New Embryonic Test Raises Concerns
British researchers have revealed a new embryo screening advance that could help more couples avoid the risk of having children with severe genetic disorders.
The new analysis technique, which is similar to DNA fingerprint work used by police, was developed by the Guy's and St. Thomas' NHS Foundation Trust, which is made up by two of London's oldest teaching hospitals.
Experts hope it will improve the reliability and success rate of such screenings for families watching out for diseases like cystic fibrosis, sickle cell and spinal muscular atrophy.
"This is a step in the right direction," Dr. Alan Copperman, the director of infertility at the Mount Sinai School of Medicine in New York, said Monday. "The next step of testing for hundreds, if not thousands of diseases, will hopefully be available in the next few years."
The standard screening test, known as pre-implantation genetic diagnosis or PGD, helps identify specific mutations in genes. The new work, which is called Preimplantation Genetic Haplotyping, is essentially a new way of analyzing the data to zero in on chromosomal "markers" in DNA.
"Because the markers act like a DNA fingerprint, it gives us a more accurate diagnosis," Alison Lashwood, a consultant nurse in genetics and PGD who worked with the team who developed the new technique.

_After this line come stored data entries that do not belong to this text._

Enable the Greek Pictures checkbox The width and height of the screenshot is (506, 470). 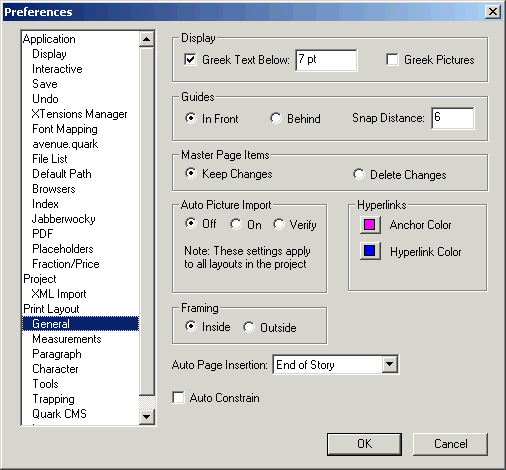tap(392, 60)
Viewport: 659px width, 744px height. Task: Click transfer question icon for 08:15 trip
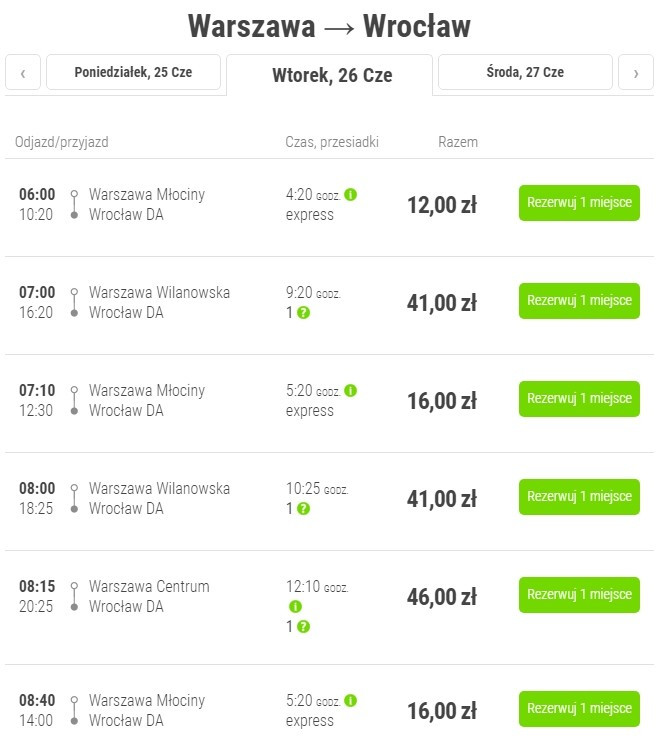pos(303,627)
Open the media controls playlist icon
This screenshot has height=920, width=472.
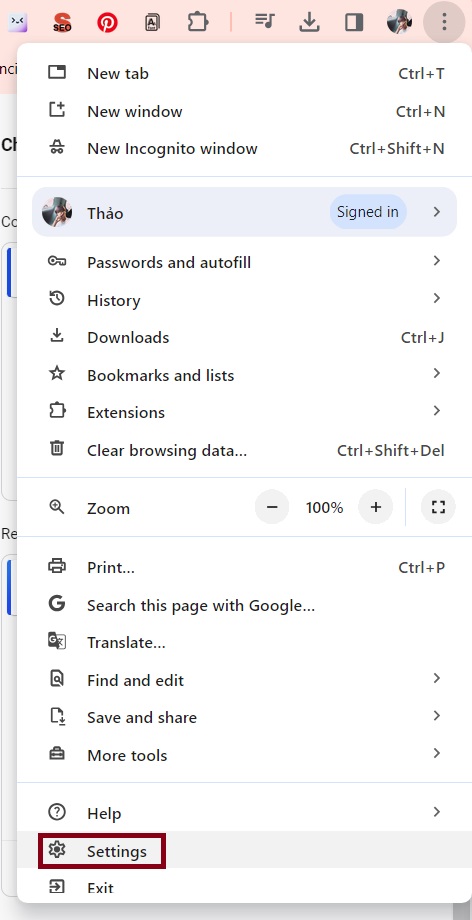tap(265, 22)
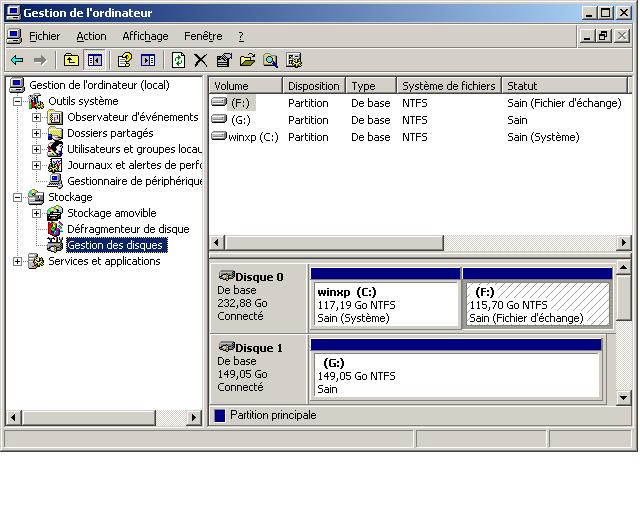Expand the Services et applications node
The height and width of the screenshot is (512, 640).
[x=18, y=261]
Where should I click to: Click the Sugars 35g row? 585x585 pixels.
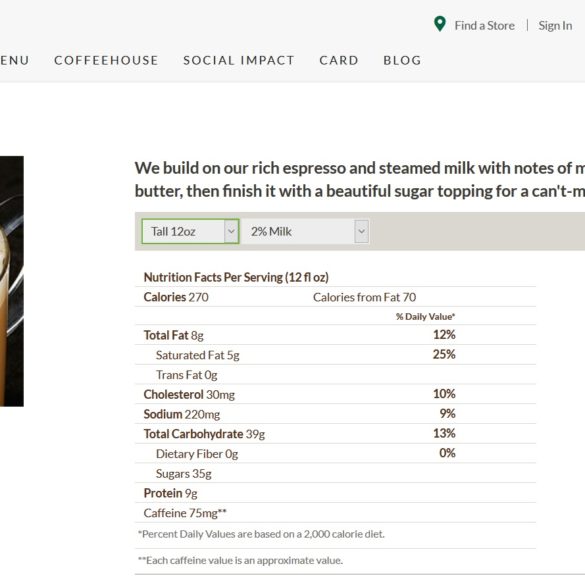335,473
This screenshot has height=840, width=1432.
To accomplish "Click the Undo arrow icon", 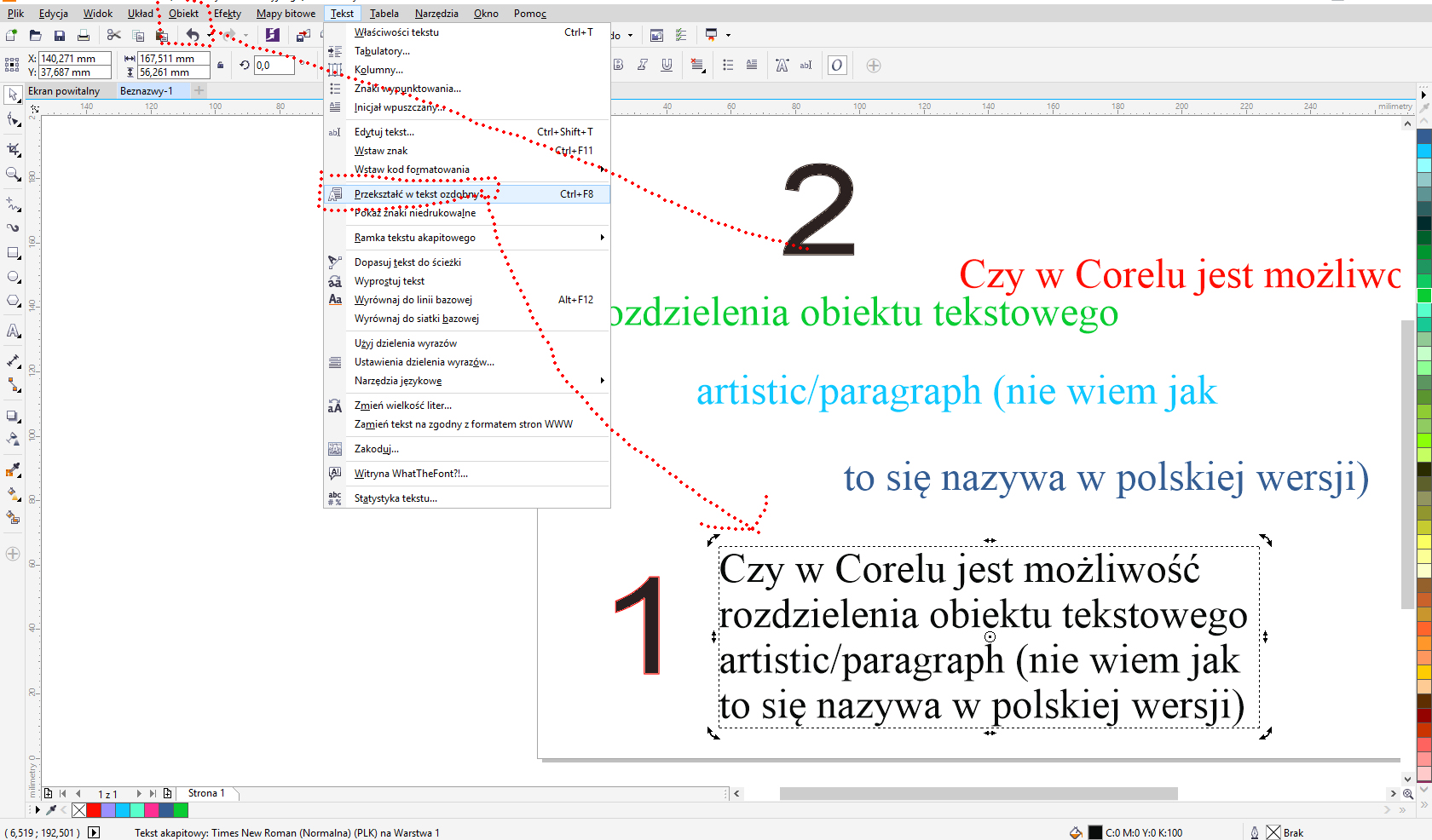I will coord(193,35).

Such "fingerprinting" enables the scientists to distinguish between the chromosomes carrying the affected genes and those which do not. The work is applied to a relatively small percentage of the population who are genetically predisposed to such diseases, Lashwood said.
The work, which was published in peer-reviewed Reproductive BioMedicine Online, was presented in Prague, Czech Republic, during the European Society of Human Reproduction and Embryology's 22nd annual conference.
Though most couples are fertile, they would use IVF — treatments such as those used by infertile couples, the trust said in a statement. A single cell is extracted from each embryo — which at the time is only eight cells in all — and analyzed to compare against those embryos which carry the genetic disorder and those that do not.
The unaffected embryos are then transferred in hopes of a pregnancy without the genetic condition, the trust said. It said five pregnancies had been achieved so far.
News of the advance ignited debate among ethicists in Britain, some of whom fear that doctors have taken another step on the slippery slope toward having "designer babies" — or children meeting the parameters of parental specifications.
"It would be a bad thing if it meant less money were going to be put into research for cures for these same conditions," said Paula Boddington, a philosopher and senior research fellow at the Institute of Medical Genetics at Cardiff University's medical school. "You're never going to screen out all of them."
But doctors who work in the field stressed that all the tests do is help people make decisions about their future — and that of their families.
"All these techniques do is help people have healthier babies," Dr. Jamie Grifo, the program director of the New York University Fertility Center. "It's not about the master race."
Other physicians, such as Dr. Mark Hamilton, the chair of the British Fertility society, said that the tests are focused on debilitating diseases, rather than trying to select for eye color or other similar genetic characteristics.
"I think in the public mind there's the notion that you could use this technology that you can use this to screen for something other disease," Hamilton said. "It's not the case. One should be absolutely clear."